■ INSTRUCTION: Render each line of the listing below as a JSON array of strings, one string per line, omitting blank lines and leaving the pictures out.

[BEGIN RECORDS FOR PROCESSING]

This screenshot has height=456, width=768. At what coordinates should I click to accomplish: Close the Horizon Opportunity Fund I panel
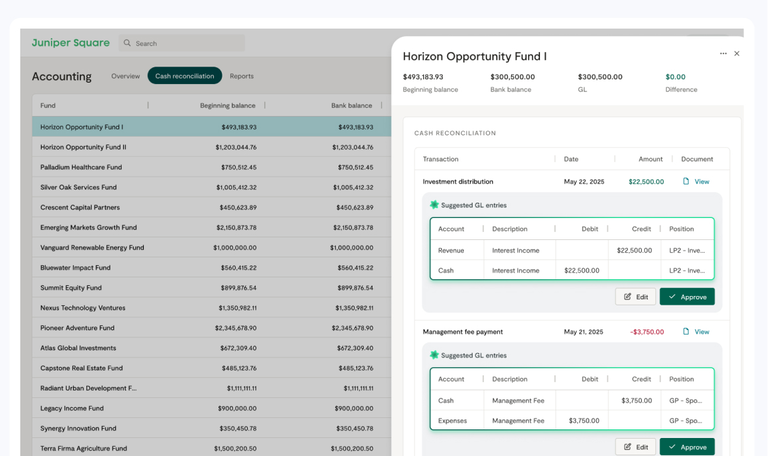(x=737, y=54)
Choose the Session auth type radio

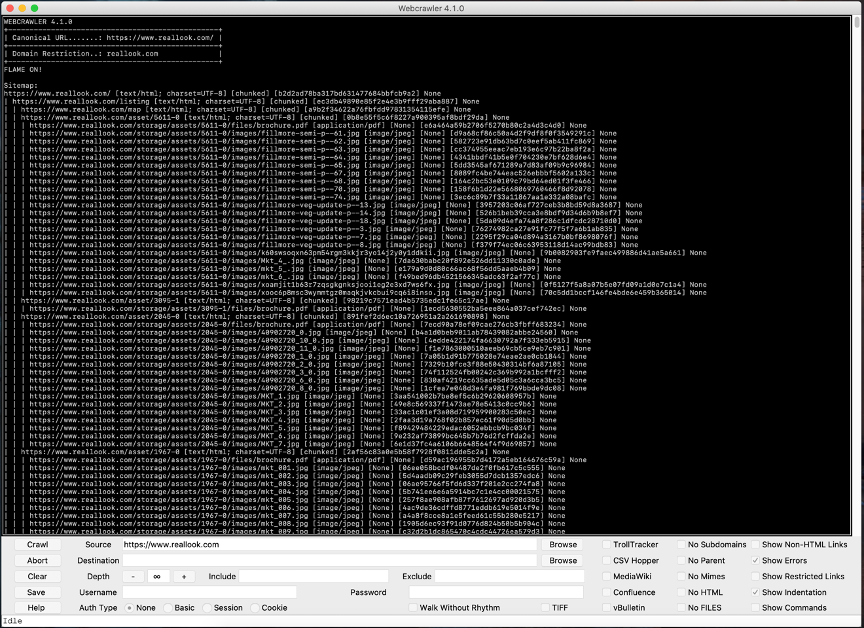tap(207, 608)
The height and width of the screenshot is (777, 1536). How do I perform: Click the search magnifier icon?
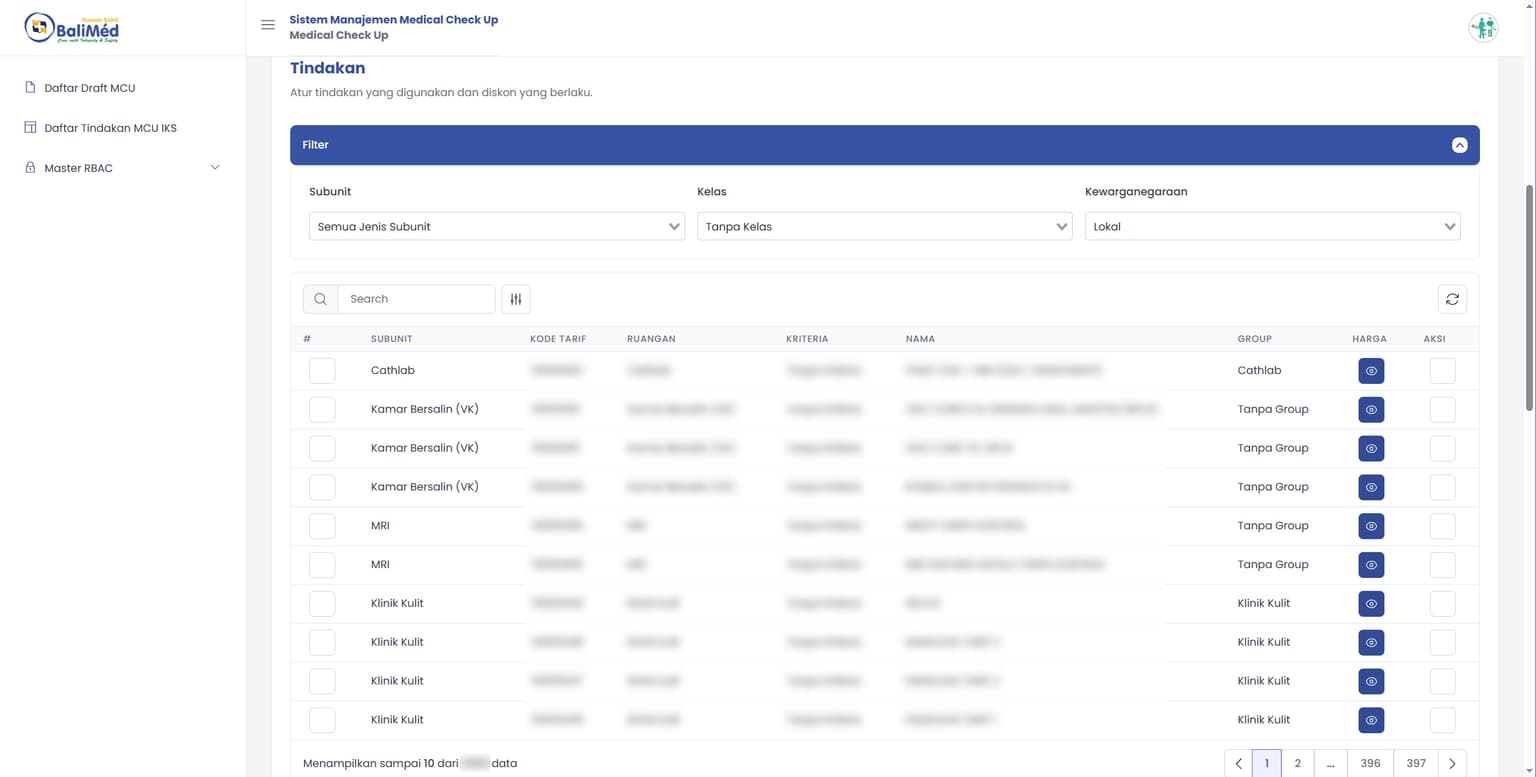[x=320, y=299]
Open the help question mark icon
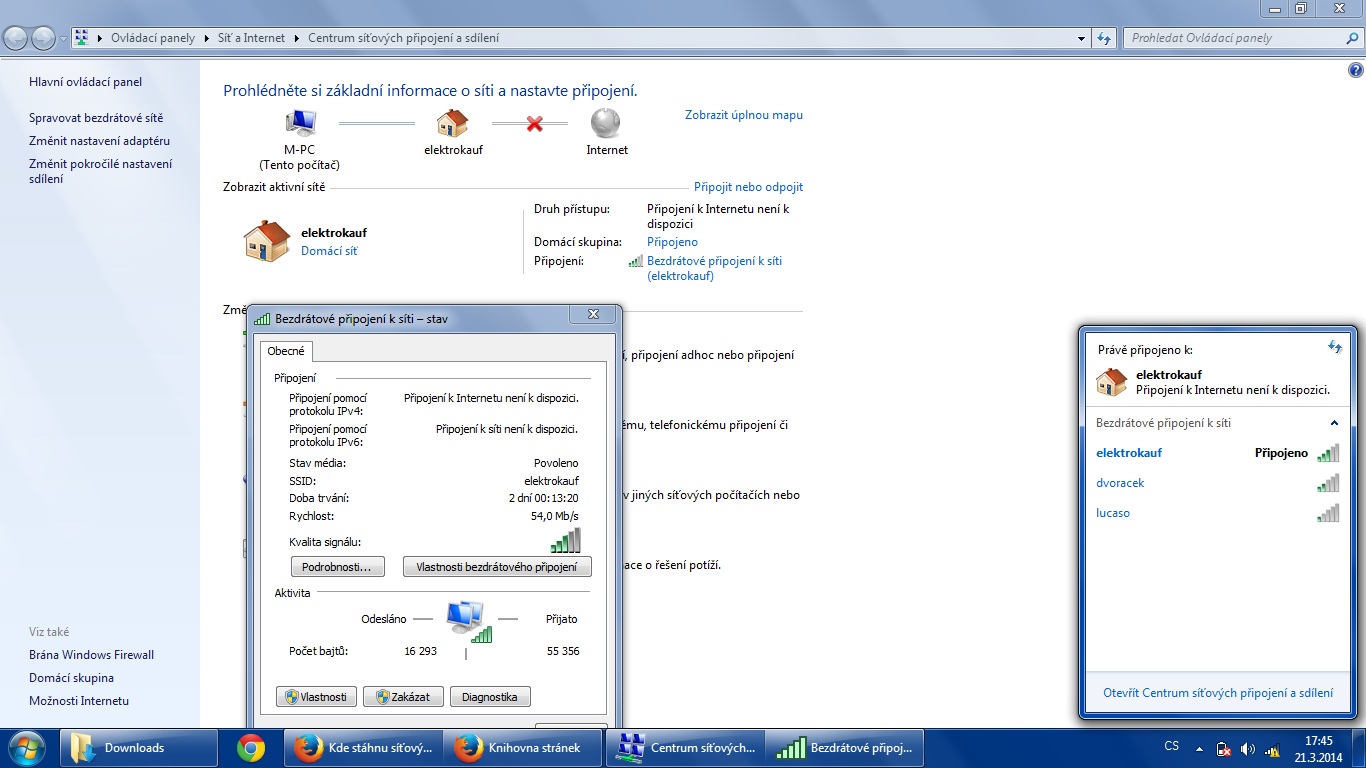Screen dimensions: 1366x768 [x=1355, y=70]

[END RECORDS FOR PROCESSING]

■ ANSWER TO THIS PROBLEM:
[
  "This screenshot has height=456, width=768. At what coordinates should I click to accomplish: Close the Horizon Opportunity Fund I panel",
  "(x=737, y=54)",
  "Choose the Session auth type radio",
  "tap(207, 608)",
  "The height and width of the screenshot is (777, 1536). How do I perform: Click the search magnifier icon?",
  "[x=320, y=299]",
  "Open the help question mark icon",
  "Screen dimensions: 1366x768 [x=1355, y=70]"
]